Добавить в цитаты Настройки чтения

Страница 35 из 139

— Попытаться развалить эту кучу десятью стрелами из твоего колчана, — отвечал конь.

Взял он свой черный тангутский лук и натянул его. Когда он его натянул, лопатки его зашли одна за другую на три пяди, а когда уже со всех десяти его пальцев капала вода, он спустил стрелу. Ну и конечно, он развалил нагромождение стволов.

— Эй, а теперь что нам делать? — спросил он у Дёнен Хулы.

— Теперь быстро садись мне на спину, я перемахну через этот завал, — отвечал конь и в четыре-пять прыжков перескочил через разваленные стрелой стволы — а как же иначе? И лишь кое-где изранил кожу на коленях.

Поехал он дальше и приехал — могло ли быть иначе — к большой, высокой горе.

— Что это еще у тебя за гора? — спросил он коня.

— Это высокая гора мангыса.

— Ну а знаешь ли ты, как ее преодолеть?

— Если приблизиться к этой горе, то она опасна для ног и ступней так же, как напильники и ножи. Мы здесь погибнем и сгнием! Поробуй развалить стрелами и эту гору, — ответил Дёнен Хула.
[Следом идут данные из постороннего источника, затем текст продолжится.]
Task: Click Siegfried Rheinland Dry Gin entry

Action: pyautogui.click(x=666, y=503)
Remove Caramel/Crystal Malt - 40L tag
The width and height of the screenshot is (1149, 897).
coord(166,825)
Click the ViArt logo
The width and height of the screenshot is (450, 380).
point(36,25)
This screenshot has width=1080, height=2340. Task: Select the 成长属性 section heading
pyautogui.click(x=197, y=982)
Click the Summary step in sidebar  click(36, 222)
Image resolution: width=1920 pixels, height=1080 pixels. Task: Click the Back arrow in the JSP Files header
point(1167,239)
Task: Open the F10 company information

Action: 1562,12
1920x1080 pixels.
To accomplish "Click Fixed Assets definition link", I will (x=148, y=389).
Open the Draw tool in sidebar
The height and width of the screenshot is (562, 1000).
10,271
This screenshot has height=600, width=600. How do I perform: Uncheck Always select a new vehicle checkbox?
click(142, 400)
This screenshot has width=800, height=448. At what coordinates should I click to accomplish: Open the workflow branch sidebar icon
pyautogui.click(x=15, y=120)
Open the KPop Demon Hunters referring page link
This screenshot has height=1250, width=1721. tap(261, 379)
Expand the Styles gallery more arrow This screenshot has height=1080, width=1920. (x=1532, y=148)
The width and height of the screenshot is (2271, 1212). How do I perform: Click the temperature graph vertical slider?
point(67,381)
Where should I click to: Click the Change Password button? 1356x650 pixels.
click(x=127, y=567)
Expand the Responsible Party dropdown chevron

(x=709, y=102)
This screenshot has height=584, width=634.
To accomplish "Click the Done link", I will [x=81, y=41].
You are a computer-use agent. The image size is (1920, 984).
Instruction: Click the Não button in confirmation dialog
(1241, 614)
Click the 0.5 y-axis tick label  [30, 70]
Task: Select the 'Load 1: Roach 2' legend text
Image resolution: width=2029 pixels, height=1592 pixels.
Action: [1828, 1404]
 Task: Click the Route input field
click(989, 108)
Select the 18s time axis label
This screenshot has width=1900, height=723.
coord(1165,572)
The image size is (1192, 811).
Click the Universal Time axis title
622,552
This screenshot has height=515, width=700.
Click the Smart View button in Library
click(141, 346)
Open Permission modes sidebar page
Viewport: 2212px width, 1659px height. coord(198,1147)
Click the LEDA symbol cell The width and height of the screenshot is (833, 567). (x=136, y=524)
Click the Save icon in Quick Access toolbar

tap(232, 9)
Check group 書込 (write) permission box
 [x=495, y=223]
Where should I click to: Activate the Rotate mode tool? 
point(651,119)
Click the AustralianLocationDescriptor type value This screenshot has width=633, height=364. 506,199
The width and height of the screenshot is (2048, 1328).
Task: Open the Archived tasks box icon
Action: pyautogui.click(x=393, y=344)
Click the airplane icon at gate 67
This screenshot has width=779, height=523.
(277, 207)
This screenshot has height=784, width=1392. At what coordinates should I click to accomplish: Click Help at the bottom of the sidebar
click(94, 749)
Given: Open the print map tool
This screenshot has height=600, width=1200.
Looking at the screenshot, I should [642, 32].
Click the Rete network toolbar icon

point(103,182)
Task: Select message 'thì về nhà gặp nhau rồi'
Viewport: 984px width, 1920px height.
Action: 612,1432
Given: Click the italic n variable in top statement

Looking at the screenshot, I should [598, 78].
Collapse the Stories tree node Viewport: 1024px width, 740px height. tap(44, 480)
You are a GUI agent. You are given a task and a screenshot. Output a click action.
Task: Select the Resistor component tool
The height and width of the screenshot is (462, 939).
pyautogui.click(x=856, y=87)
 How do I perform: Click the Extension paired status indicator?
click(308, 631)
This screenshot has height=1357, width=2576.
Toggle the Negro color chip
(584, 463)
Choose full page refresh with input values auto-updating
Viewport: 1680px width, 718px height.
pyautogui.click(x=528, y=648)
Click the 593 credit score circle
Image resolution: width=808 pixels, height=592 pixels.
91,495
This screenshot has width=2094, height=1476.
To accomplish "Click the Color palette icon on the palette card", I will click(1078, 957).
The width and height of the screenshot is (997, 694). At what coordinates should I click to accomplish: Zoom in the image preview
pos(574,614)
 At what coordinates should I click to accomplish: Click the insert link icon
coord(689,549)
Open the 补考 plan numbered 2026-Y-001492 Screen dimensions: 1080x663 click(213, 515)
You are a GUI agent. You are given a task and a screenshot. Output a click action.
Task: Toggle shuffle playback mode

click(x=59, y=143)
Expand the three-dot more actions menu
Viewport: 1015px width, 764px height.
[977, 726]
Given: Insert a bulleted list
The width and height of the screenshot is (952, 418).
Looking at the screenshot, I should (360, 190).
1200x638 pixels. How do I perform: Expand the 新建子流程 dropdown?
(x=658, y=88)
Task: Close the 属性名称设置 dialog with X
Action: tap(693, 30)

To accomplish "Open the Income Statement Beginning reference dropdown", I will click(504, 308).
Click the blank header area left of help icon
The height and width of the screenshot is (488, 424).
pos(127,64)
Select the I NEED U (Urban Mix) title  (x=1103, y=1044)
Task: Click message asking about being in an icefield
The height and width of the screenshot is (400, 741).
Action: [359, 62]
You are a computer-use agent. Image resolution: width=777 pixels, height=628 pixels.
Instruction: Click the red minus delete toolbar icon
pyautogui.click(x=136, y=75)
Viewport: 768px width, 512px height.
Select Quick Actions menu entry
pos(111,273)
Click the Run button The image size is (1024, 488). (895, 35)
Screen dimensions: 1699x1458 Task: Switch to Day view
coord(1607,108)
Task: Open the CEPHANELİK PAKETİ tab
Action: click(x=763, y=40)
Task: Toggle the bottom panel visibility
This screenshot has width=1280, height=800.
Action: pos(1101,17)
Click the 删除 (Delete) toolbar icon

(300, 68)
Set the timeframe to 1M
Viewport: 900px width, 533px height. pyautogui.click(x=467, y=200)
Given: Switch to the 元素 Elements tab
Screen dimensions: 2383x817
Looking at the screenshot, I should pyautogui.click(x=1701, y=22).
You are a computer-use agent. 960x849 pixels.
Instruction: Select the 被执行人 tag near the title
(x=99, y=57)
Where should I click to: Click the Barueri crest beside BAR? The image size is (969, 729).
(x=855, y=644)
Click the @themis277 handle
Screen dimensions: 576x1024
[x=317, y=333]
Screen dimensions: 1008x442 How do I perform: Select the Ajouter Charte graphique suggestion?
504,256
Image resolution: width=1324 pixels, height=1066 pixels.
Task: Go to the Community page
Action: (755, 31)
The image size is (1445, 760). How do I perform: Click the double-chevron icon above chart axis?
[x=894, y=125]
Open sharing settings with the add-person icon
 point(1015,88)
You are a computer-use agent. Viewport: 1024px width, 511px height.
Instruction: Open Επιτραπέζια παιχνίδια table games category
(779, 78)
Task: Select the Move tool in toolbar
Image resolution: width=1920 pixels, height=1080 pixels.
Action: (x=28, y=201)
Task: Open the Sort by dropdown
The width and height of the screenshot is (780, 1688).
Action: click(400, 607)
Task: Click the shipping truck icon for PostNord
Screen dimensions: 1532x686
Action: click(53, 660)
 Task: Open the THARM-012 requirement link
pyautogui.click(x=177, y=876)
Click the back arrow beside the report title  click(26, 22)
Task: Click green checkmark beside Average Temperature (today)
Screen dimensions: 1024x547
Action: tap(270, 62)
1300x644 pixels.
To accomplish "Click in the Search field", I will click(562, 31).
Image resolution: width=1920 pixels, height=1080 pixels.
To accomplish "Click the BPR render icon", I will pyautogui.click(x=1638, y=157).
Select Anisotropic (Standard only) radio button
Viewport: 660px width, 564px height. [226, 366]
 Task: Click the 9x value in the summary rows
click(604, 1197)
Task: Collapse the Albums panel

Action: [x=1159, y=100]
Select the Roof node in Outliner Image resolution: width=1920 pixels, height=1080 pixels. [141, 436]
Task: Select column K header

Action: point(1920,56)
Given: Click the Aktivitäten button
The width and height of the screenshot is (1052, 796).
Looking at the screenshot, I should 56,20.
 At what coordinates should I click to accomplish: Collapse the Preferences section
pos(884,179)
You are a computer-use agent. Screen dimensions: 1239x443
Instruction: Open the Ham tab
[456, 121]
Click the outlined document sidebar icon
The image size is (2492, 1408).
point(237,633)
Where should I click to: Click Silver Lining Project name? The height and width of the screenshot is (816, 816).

Снял Хевис Сююдюр свой черный тангутский лук, натянул его, вложил стрелу из колчана, натянул тетиву и выстрелил так, что гора дала трещину от середины до краев, — а как же иначе? Раскололась гора и зияла.

— А теперь быстро садись мне на спину! — сказал Дёнен Хула.

Ну, как было Хевис Сююдюру не вскочить на Дёнен Хулу!

Прыгнул конь в расщелину между половинками расколотой горы, а когда он выпрыгивал из-за горы, ему кое-где опалило кожу на ногах, и она сморщилась — можно себе представить! «Ну и опасное же место! Удастся ли мне в конце концов одержать победу?» — подумал Хевис Сююдюр, — и когда его конь опустился, то — могло ли быть иначе — они оказались прямо на берегу гигантского моря.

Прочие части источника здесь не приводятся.